With a little more rigor, this writer could have delivered more impact and, maybe, more exposure to her ideas.
Here's where I think she dropped the ball.
"Charlotte is one of the wealthiest cities in the country"
To support this she indicates the city's median home value is $170,000. But since she provides no source, this can't conveniently be verified. It's like looking for a needle in a haystack. I found a source that shows Charlotte has a median home sales price of $204,500. So this seems to support her contention that Charlotte is one of our wealthier cities. Except, this ranks Charlotte #84 among all US metro areas, according to Zillow (http://files.zillowstatic.com/research/public/Metro/Metro_MedianSoldPrice_AllHomes.csv)
Maybe she meant Charlotte's wealth stems from an above average income than other cities in the USA. But using this measure, Charlotte is #21 of the 25 largest metro areas. This data is from the U.S. Census Bureau (http://www.census.gov/content/dam/Census/library/publications/2016/demo/acsbr15-02.pdf).
I'm not suggesting a person couldn't find credible data that puts Charlotte near the top of US cities in terms of wealth. And I know from experience it's a beautiful city with a lot going for it.
But that's not the point. This writer's story is that a wealthy city like Charlotte is no more immune to racially driven violence than any other American city. And this is an important story. Yet she fails to support it.
By failing to prove her first part of the story (that Charlotte is a relatively wealthy city) she casts doubt on other claims she makes. Like this one:
"...but this prosperity hasn't touched overwhelmingly black West and Northeast Charlotte and it is one of the most heavily policed. And the police don't spend much energy policing — throwing people up against cars on a regular basis to search them for drugs — in overwhelmingly white South Charlotte."

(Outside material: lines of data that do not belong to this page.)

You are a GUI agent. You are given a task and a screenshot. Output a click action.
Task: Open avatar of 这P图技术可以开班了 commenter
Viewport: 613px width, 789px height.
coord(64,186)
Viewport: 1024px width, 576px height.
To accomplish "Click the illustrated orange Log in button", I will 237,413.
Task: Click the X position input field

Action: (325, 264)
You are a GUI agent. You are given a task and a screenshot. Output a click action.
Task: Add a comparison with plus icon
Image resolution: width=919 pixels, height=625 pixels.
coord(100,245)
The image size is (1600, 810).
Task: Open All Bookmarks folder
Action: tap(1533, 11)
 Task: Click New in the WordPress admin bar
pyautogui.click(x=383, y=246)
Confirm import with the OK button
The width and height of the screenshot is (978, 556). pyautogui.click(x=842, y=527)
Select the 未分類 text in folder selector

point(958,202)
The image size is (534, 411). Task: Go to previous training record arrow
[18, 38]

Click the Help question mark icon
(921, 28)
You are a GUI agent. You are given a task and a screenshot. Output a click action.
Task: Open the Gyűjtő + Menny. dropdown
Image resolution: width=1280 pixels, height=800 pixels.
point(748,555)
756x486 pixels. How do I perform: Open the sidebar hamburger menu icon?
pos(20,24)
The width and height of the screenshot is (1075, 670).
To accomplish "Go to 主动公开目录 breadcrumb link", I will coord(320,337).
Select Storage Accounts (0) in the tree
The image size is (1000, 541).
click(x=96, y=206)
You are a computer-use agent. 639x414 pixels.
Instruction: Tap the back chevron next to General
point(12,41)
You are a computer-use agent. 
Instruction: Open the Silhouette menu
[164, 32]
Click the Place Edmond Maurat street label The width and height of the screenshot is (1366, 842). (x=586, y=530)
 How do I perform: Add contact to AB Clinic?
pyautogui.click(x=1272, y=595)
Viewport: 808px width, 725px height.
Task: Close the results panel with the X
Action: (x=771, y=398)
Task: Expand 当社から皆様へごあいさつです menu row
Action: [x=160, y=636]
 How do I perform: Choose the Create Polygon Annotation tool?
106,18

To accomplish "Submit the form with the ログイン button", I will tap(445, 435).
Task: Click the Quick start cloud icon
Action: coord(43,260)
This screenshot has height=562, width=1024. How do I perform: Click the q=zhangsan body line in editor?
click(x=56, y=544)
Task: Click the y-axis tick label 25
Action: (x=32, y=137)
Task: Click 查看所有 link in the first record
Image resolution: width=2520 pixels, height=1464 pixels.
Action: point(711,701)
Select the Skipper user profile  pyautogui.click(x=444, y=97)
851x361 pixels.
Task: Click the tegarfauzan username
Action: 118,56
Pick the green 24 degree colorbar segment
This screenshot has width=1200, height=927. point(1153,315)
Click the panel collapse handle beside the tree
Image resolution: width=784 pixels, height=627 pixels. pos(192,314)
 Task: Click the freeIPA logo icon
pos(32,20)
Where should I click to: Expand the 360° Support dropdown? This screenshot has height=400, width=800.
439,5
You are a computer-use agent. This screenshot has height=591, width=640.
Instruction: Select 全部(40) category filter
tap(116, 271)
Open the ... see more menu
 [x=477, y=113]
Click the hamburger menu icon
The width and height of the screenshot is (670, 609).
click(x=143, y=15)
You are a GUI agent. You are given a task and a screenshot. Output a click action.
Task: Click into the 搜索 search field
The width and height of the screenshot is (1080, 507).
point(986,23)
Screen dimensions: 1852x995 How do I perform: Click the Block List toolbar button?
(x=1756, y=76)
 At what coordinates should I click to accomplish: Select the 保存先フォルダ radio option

How do we know the police are treating different parts of Charlotte differently? How do we believe her implication that race is a factor in how police treat people?
The truth is, we don't.
For all I know she might be 100% correct. And if she is, then the implications of that should be pursued.
But I cannot conclude with any confidence that she is correct, because she failed to support her claims. She gives me no reason to join her in her conclusion other than, perhaps, my own willingness, based on the situation, the emotions surrounding it or a predisposition to believe such a claim.
This writer had an opportunity to build trust with me, the reader, by providing some simple, factual and verifiable information (about the city's wealth and other measures of its' wonderfulness). That would have lent credibility to other statements she made that are harder to validate, like policing tactics and choices.
But by shortcutting the easy claims she weakens the heart of the story, the part about a wealthy city being as vulnerable to violence than others.
This is the real story and it's an important one. But it didn't get the quality exposure it deserved from this piece.